# [DATA EXCERPTS]
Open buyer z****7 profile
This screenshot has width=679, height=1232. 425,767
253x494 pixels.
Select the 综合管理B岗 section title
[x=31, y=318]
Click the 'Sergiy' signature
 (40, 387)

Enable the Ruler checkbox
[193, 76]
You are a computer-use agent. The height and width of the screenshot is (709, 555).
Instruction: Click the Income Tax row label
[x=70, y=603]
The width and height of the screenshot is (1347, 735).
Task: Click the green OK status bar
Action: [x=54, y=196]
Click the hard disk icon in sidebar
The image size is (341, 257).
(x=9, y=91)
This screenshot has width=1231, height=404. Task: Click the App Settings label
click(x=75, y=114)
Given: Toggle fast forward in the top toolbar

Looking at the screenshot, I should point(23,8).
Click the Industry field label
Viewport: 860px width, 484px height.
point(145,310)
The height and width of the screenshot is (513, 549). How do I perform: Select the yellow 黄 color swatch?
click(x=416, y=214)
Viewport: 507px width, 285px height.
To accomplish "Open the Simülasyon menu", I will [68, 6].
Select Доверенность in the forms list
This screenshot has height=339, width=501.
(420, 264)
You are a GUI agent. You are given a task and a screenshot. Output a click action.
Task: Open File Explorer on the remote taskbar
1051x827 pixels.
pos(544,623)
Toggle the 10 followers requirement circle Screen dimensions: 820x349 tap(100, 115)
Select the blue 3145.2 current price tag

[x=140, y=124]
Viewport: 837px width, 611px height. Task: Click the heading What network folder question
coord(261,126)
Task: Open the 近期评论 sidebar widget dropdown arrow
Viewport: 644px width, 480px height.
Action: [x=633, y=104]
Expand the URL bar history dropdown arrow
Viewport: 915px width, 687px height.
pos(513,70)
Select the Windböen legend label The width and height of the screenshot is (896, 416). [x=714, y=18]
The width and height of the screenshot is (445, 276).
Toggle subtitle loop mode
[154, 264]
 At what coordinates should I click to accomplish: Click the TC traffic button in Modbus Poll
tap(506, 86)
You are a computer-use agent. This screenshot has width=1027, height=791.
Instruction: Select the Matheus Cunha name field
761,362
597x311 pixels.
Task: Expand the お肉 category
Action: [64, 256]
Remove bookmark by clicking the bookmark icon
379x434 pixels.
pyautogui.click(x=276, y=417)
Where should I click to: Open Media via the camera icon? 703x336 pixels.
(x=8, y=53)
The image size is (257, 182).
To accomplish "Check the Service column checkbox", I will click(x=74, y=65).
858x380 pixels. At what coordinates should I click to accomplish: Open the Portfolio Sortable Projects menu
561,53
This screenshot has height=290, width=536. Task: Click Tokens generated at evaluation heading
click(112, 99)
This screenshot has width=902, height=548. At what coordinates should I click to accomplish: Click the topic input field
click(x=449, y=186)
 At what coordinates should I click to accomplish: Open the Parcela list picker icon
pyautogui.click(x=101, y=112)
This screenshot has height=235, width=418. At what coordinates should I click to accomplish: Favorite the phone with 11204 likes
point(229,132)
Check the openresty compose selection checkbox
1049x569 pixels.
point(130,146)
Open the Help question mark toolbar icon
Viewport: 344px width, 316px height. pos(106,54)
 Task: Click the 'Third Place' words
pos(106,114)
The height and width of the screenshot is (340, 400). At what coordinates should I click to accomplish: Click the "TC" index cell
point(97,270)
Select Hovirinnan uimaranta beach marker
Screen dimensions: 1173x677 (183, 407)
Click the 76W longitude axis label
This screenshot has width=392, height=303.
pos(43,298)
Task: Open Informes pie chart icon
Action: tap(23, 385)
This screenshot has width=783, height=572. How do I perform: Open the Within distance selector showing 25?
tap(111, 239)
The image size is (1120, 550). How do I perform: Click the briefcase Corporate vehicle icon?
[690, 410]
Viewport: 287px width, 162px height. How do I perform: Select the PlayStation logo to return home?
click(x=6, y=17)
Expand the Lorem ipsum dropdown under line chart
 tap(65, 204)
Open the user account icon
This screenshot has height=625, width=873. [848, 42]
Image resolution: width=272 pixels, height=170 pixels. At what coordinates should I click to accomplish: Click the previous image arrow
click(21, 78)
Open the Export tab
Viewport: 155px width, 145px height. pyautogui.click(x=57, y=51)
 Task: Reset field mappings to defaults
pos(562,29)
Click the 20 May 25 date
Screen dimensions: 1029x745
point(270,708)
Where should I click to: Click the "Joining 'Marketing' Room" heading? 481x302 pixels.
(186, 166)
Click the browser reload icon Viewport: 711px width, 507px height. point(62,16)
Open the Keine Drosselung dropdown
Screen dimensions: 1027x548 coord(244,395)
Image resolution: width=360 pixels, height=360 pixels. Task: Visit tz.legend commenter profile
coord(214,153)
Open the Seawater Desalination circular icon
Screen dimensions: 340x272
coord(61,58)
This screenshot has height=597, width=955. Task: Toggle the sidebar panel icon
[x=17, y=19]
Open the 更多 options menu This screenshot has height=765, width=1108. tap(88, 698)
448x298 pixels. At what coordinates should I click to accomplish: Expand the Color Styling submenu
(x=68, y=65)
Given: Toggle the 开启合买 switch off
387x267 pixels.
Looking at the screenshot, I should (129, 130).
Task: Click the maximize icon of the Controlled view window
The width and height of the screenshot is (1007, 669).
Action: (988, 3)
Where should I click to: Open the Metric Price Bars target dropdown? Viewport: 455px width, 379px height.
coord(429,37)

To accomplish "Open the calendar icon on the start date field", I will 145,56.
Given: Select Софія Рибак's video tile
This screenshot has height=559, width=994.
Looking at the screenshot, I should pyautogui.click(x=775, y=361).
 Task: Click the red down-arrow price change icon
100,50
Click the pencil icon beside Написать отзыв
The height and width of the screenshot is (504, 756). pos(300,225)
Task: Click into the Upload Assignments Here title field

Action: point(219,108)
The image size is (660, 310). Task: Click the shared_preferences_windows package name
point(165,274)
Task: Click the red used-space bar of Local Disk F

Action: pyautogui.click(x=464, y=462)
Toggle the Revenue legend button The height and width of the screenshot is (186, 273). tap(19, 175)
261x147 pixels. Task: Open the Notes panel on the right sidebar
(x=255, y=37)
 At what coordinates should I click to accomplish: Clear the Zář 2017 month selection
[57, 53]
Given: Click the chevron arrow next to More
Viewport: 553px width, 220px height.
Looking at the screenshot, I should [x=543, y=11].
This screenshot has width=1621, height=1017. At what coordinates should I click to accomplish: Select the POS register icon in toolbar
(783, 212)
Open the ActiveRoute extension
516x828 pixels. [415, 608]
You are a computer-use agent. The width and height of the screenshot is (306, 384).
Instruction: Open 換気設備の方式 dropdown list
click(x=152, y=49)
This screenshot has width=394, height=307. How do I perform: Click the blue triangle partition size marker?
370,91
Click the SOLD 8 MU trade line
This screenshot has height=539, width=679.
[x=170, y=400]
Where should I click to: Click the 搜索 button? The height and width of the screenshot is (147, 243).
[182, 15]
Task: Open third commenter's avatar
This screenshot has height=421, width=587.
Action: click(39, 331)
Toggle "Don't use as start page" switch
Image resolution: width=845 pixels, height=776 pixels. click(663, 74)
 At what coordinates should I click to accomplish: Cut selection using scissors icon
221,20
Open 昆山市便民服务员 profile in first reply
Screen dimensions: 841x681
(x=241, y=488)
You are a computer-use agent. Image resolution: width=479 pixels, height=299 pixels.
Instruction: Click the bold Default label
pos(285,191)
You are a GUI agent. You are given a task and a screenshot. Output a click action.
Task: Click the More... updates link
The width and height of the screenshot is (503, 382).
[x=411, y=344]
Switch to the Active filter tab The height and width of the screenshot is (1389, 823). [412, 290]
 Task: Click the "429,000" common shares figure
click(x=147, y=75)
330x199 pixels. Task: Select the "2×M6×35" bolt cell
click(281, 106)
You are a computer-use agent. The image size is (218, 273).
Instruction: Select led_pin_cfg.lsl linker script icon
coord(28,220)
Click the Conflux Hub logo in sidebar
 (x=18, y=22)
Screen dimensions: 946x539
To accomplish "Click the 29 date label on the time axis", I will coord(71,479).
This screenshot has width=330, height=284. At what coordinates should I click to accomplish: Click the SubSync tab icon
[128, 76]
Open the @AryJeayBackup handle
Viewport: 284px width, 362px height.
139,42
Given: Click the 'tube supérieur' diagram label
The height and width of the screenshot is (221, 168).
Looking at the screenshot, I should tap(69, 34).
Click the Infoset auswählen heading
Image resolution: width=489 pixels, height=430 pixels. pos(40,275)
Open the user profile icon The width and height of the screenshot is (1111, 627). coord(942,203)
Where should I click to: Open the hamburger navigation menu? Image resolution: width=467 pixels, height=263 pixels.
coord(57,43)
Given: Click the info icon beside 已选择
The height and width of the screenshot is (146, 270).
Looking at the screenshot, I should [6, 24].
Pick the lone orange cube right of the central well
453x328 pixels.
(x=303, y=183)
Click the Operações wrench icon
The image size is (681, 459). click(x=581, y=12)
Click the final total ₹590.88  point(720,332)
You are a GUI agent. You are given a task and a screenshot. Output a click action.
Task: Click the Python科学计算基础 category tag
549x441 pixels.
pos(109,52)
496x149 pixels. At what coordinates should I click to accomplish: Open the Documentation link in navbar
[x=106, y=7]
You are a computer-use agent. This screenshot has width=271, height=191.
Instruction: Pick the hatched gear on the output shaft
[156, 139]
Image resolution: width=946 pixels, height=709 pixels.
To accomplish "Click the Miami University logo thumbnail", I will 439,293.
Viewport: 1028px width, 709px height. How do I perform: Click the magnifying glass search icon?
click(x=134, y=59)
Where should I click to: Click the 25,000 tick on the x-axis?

# [WHAT TO DO]
Reply with nothing but the number of lines in the listing that include "computer".

# [ANSWER SPACE]
6